(Extracted data entries)
=-=-=-=-=

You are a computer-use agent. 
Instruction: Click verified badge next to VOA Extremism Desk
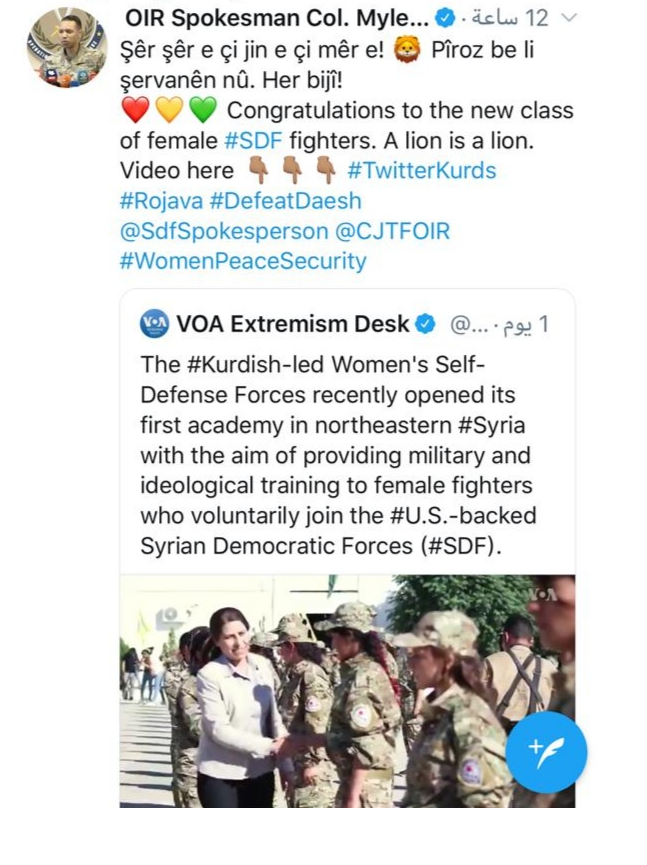(425, 324)
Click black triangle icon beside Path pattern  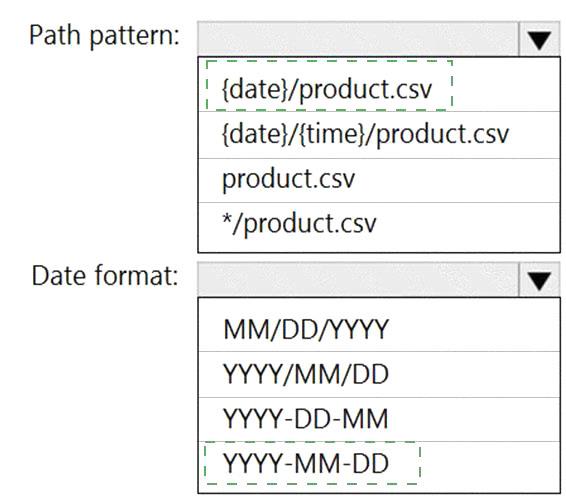539,40
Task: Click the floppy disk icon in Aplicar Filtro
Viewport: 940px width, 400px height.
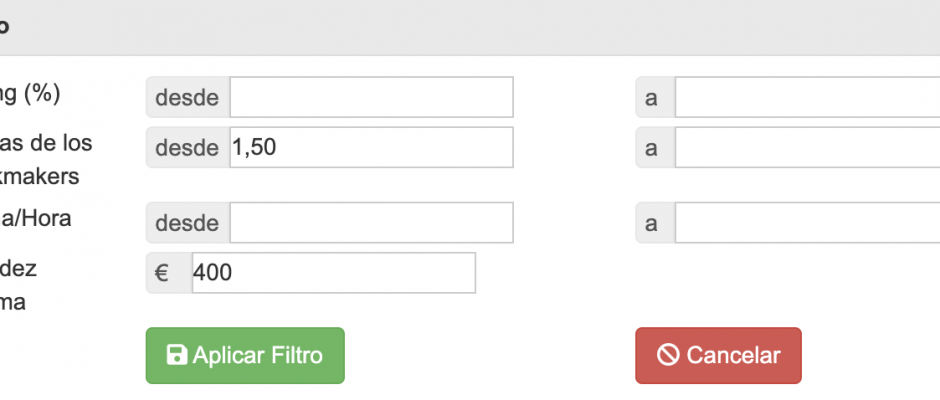Action: point(177,355)
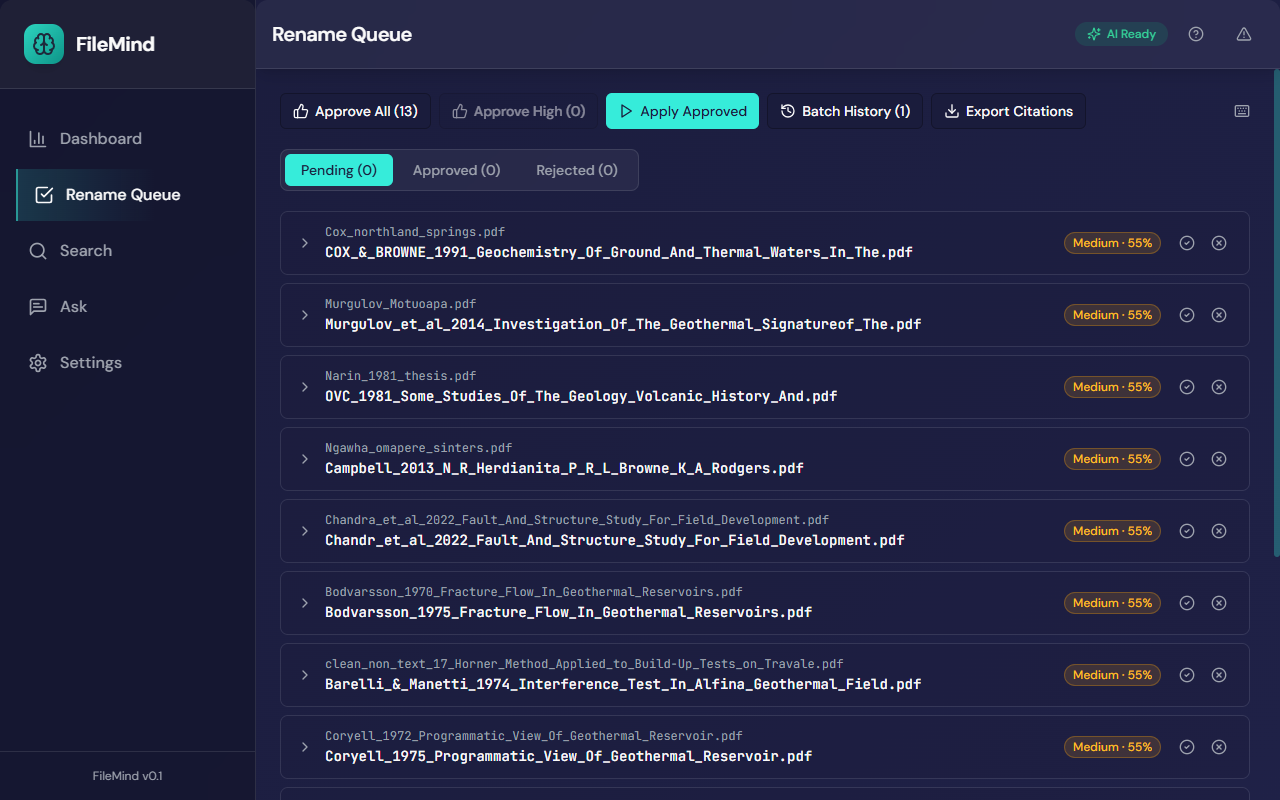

=-=-=-=-=

* DESCRIPTION OF THE TASK *
Write the lines out again exactly, beginning at the one containing "Task: Click the" and ending with the last line of the entries, but without any pictures.

* FINISHED TASK *
Task: Click the floppy disk icon in Aplicar Filtro
Viewport: 940px width, 400px height.
Action: point(177,355)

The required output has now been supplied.